財産債務調書の加算税軽減・加重制度 最近の運用動向
財産債務調書制度では、同調書を提出する義務のある人が調書を出さなかったり、記載漏れがあった財産・債務に起因する所得税や相続税の修正申告等をした場合には、それに基づく本税額の5%の加算税の加重を行うとこになっています。
反対に同調書を提出期限までに出していたケースで、記載された財産・債務に起因する所得税や相続税の修正申告等をした場合には5%の軽減がなされる仕組みです。

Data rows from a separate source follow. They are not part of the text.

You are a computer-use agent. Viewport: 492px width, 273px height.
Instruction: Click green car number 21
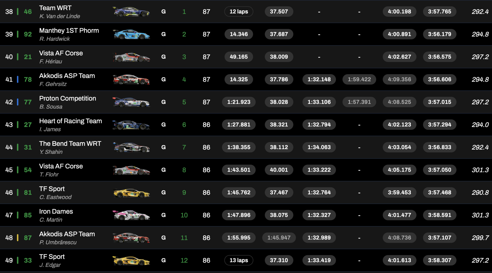pyautogui.click(x=28, y=57)
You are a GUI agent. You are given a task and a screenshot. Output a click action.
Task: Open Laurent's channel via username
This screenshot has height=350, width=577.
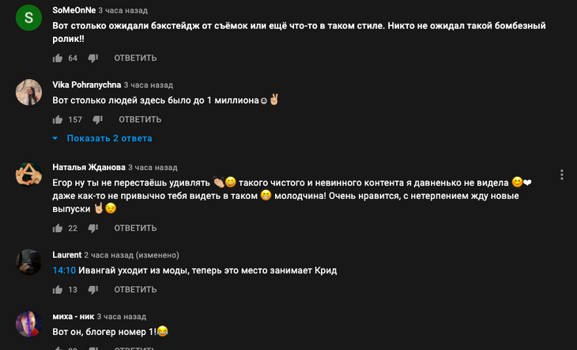[x=66, y=255]
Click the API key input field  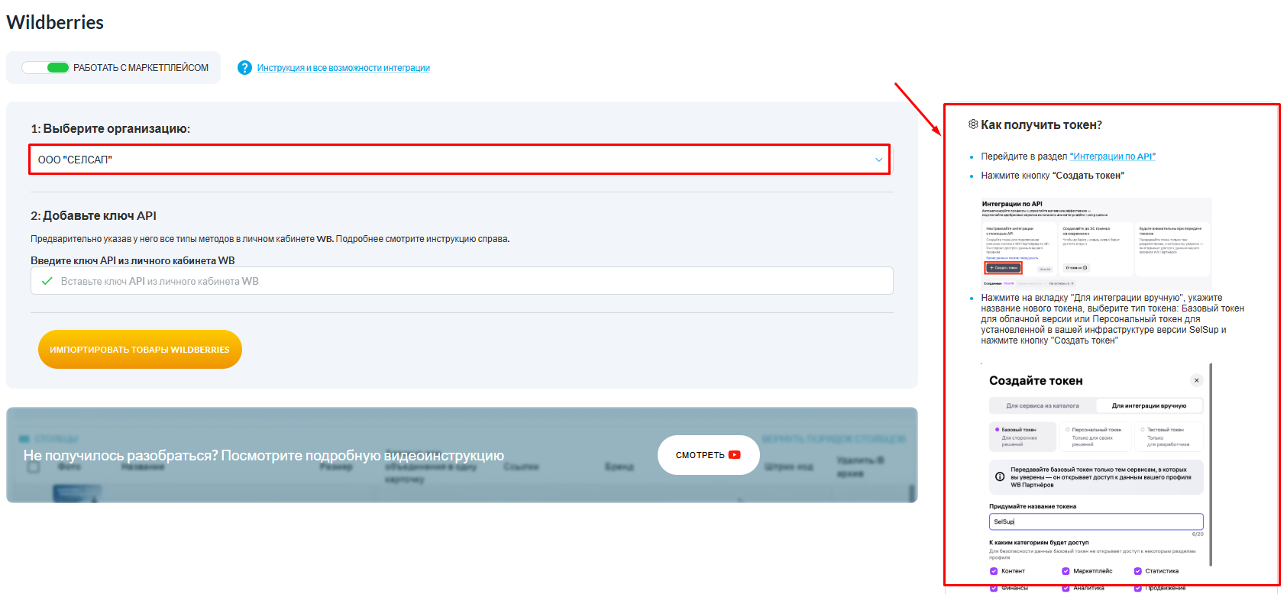474,281
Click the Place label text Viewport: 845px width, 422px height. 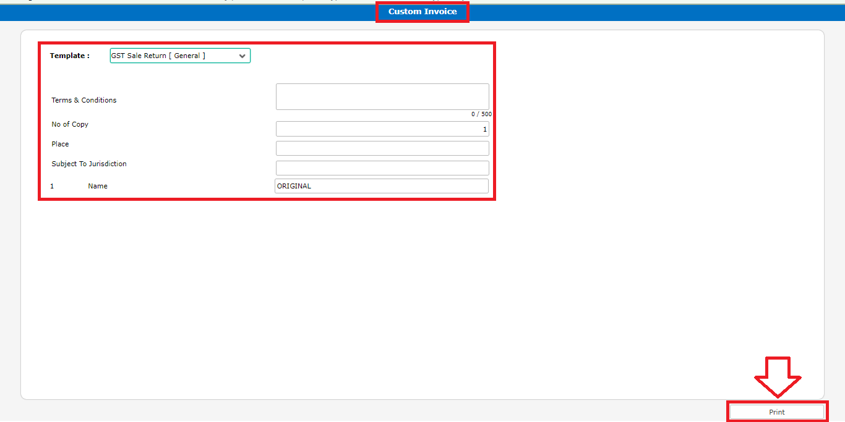(x=60, y=144)
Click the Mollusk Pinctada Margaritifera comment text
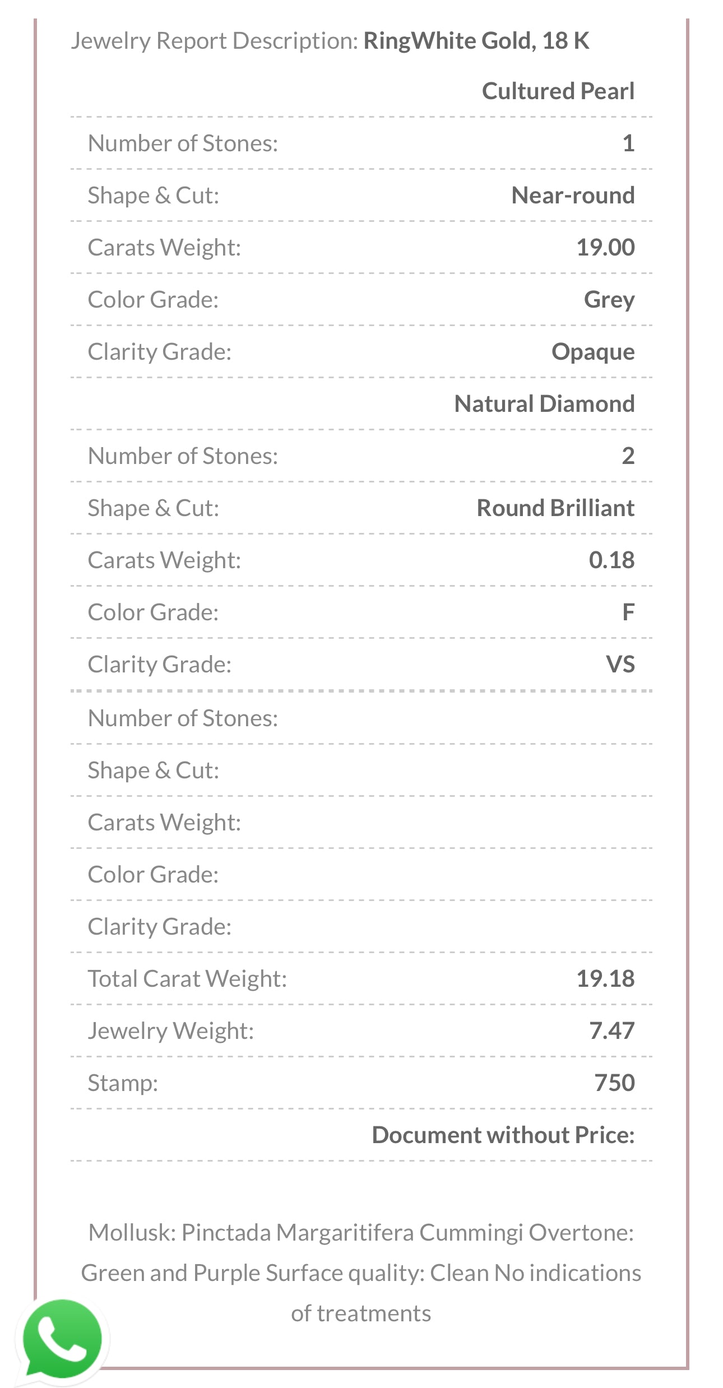Screen dimensions: 723x1388 coord(361,1273)
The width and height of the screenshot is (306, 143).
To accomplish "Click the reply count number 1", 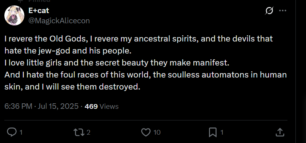I will click(x=21, y=132).
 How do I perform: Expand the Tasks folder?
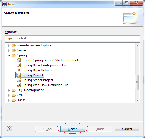9,100
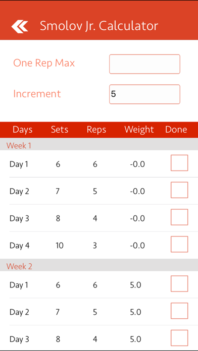The width and height of the screenshot is (198, 351).
Task: Tick the Week 2 Day 3 checkbox
Action: (179, 338)
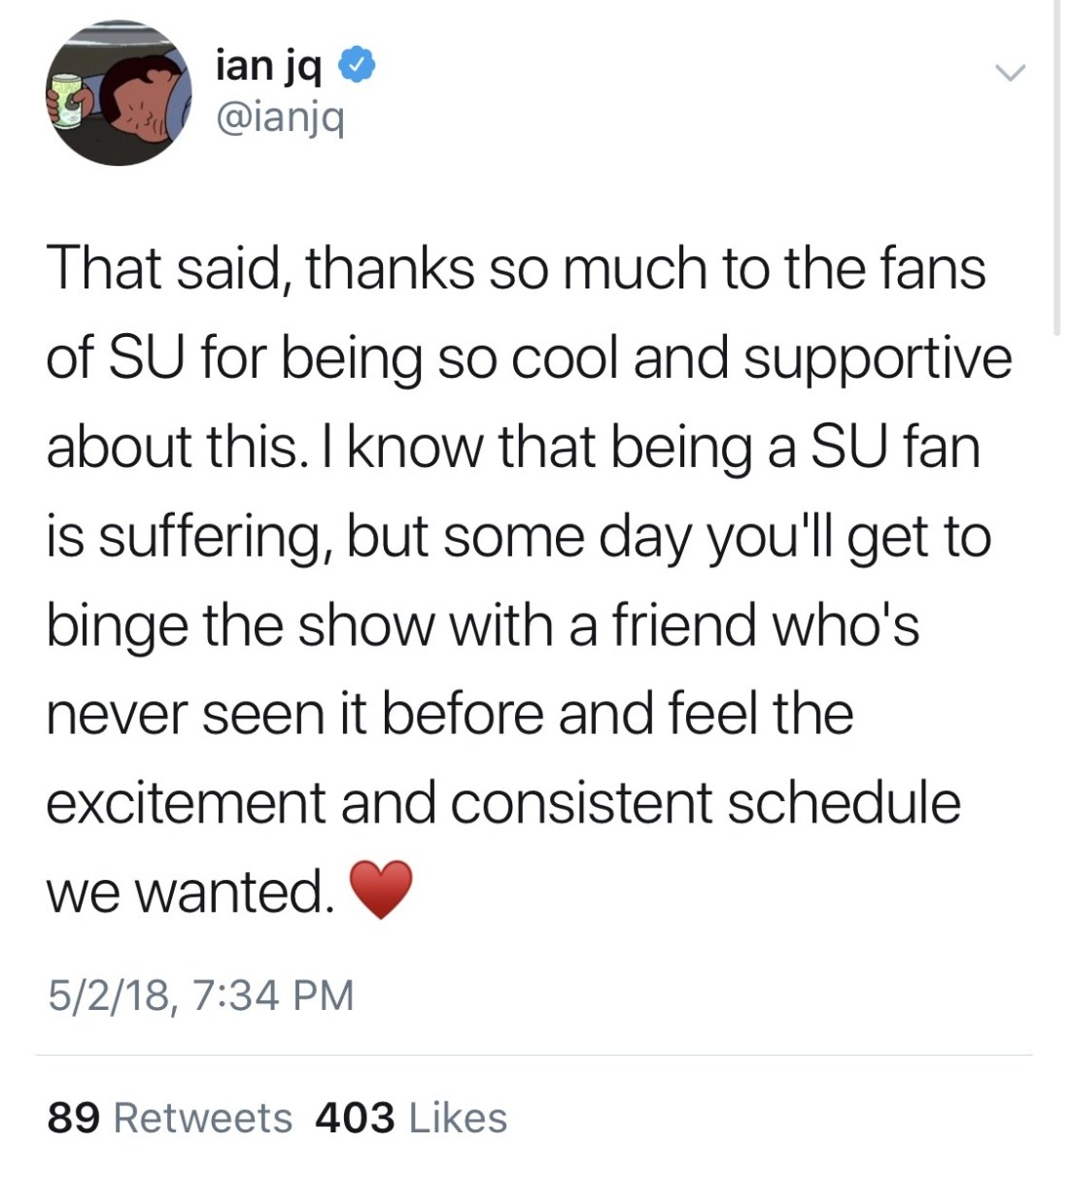
Task: Click the word "schedule" in the tweet
Action: (x=844, y=803)
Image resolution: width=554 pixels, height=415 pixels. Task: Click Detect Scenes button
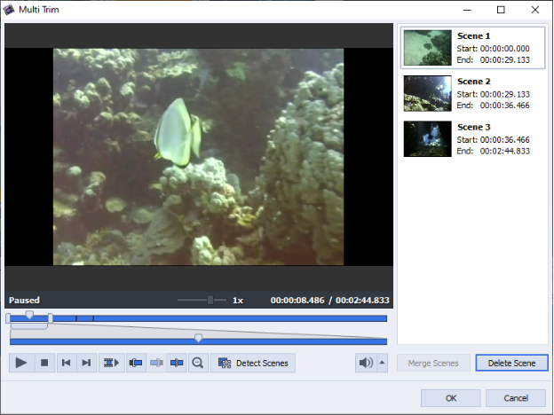[x=254, y=363]
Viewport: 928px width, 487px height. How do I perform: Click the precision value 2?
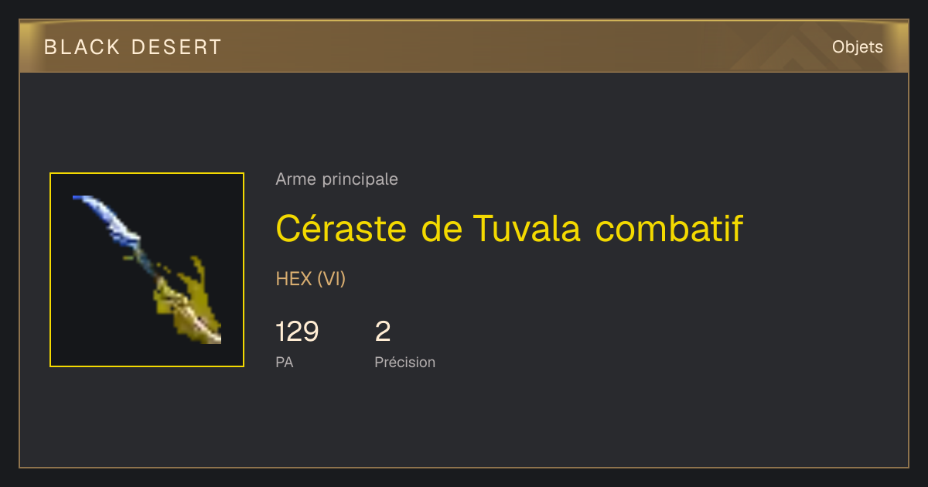click(x=383, y=332)
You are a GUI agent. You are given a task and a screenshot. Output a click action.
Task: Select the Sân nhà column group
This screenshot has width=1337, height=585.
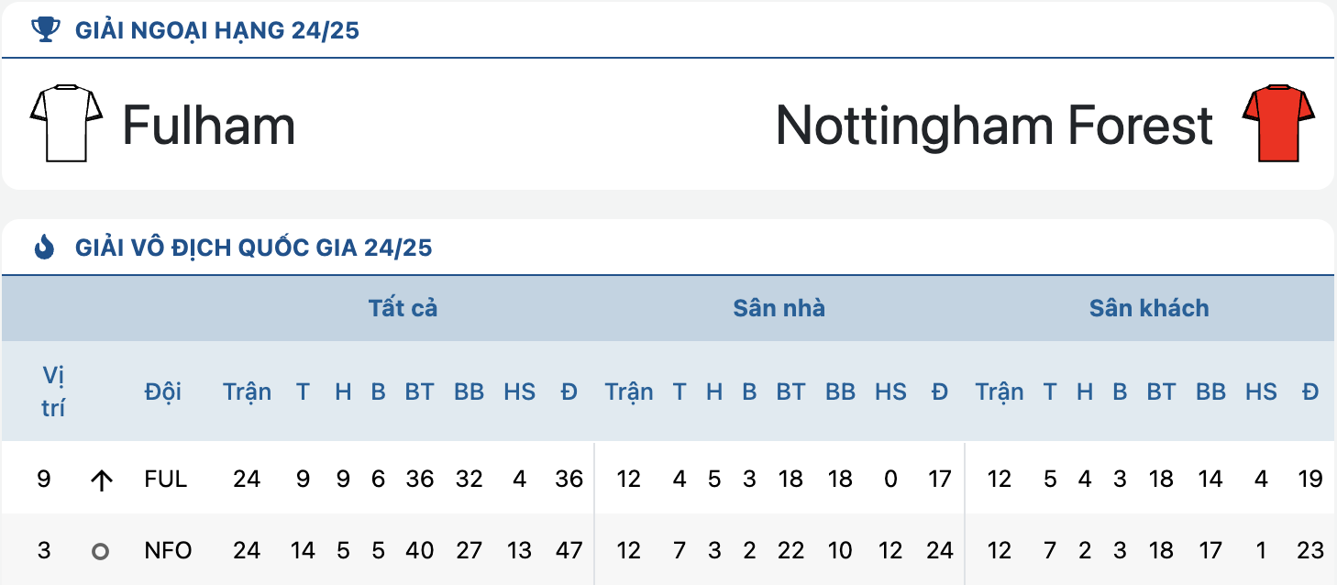779,308
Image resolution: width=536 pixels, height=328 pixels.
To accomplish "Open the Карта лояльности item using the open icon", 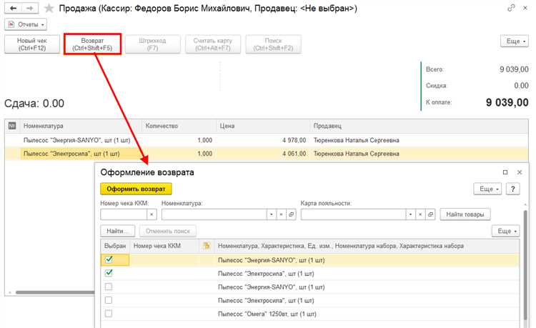I will tap(430, 214).
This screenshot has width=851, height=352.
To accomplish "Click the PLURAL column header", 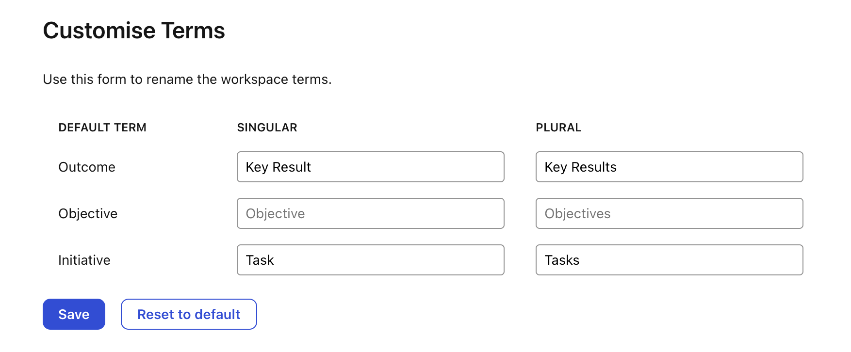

では、実際にどのように運用されているか画が気になるところです。国税庁への情報公開で判明した資料によると平成30事務年度(平成30年7月1日から翌年6月30日まで)以後4事務年度の所得税の実績は次のとおりです。
1.所得税の軽減の場合
年度 | 件数 | 増差本税額 | 軽減加算税額 |
---|---|---|---|
平成30年事務年度 | 636 | 211,308万円 | 11,315万円 |
令和1年事務年度 | 555 | 163,003万円 | 8,861万円 |
令和2年事務年度 | 315 | 193,037万円 | 9,608万円 |
令和3年事務年度 | 355 | 283,328万円 | 16,028万円 |
2.所得税の加重の場合
年度 | 件数 | 増差本税額 | 軽減加算税額 |
---|---|---|---|
平成30年事務年度 | 564 | 251,315万円 | 28,471万円 |
令和1年事務年度 | 571 | 384,921万円 | 35,277万円 |
令和2年事務年度 | 440 | 239,717万円 | 24,370万円 |
令和3年事務年度 | 479 | 411,150万円 | 42,029 万円 |
現在、各地の国税局では、財産債務調書の加算税の軽減・加重制度の運用にあたり、税務調査の案件に関する財産債務調書が提出されているか、財産・債務の記載漏れはないかの確認の徹底を図っています。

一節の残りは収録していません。